■ **INFORMATION SUPPLIED**:
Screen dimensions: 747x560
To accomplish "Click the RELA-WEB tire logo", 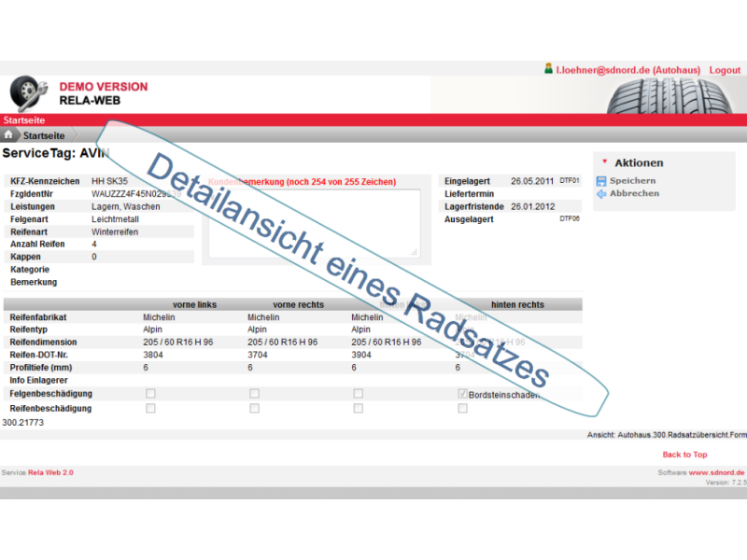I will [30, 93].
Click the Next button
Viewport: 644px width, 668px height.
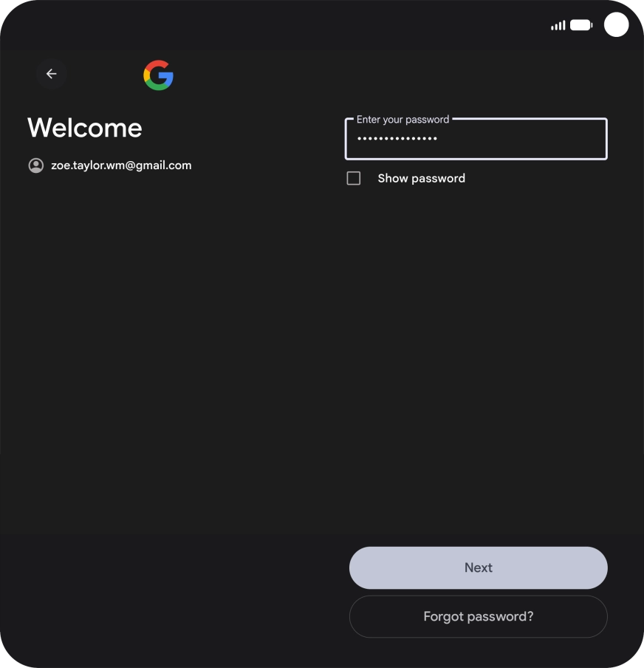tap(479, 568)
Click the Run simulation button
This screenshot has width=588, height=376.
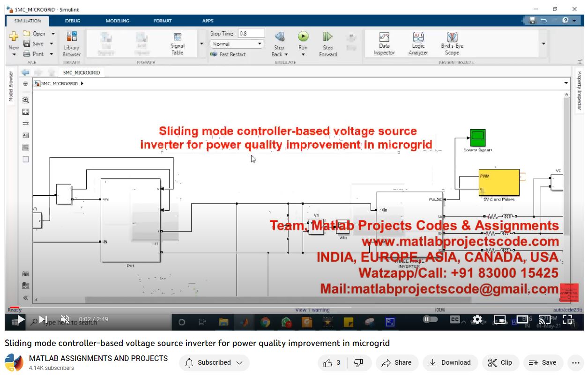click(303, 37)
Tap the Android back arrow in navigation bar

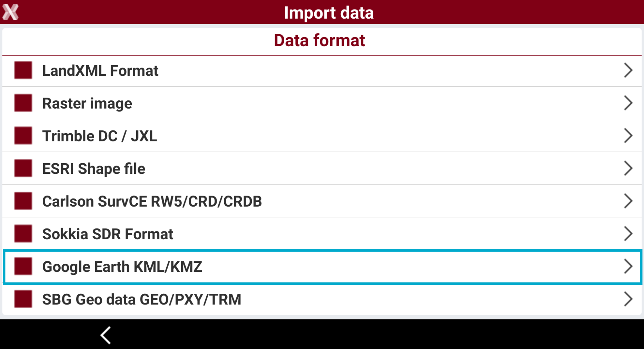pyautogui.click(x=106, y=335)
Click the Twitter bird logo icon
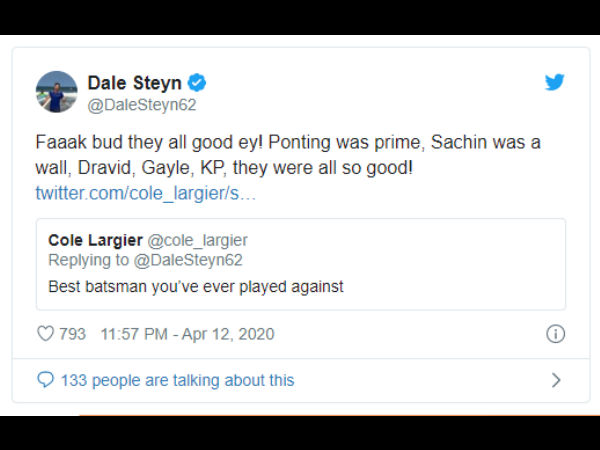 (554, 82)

...

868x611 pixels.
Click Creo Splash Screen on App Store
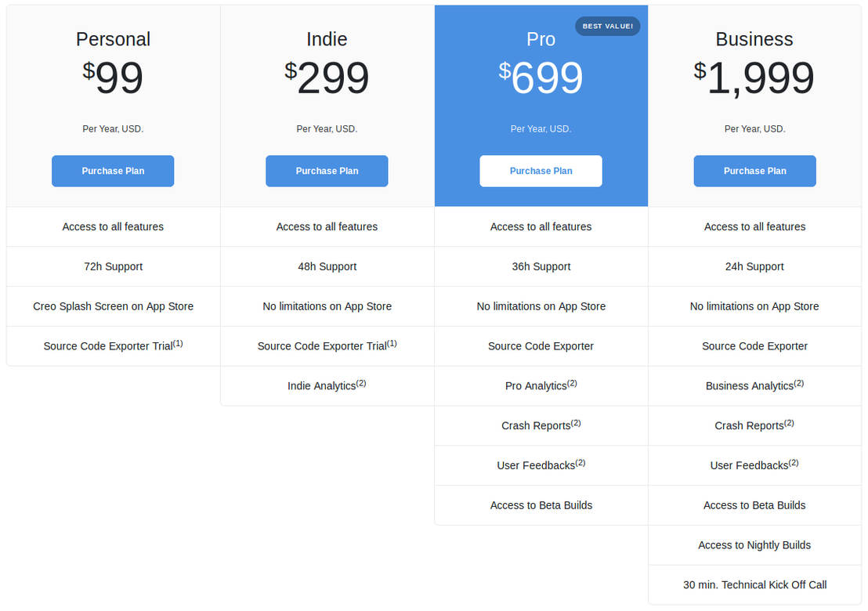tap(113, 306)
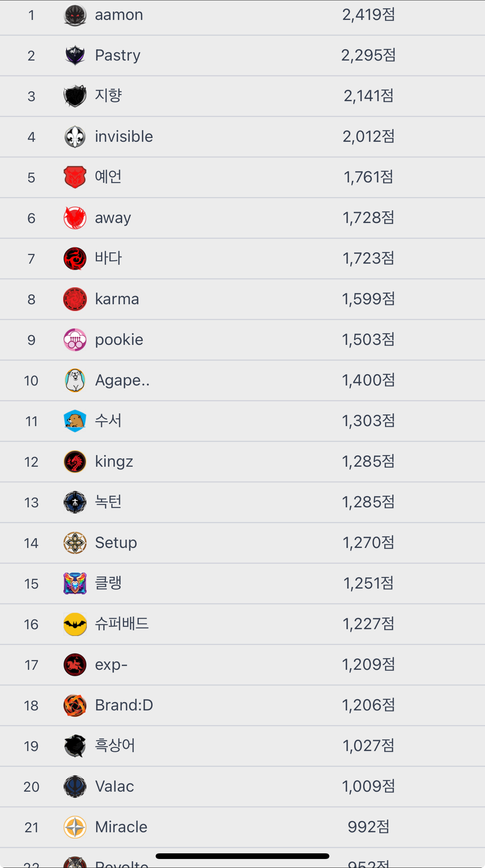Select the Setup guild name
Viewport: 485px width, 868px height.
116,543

■ **PROBLEM**:
Report all lines above with "button".

■ **ANSWER TO THIS TASK**:
Click the Next button
Click the Run simulation button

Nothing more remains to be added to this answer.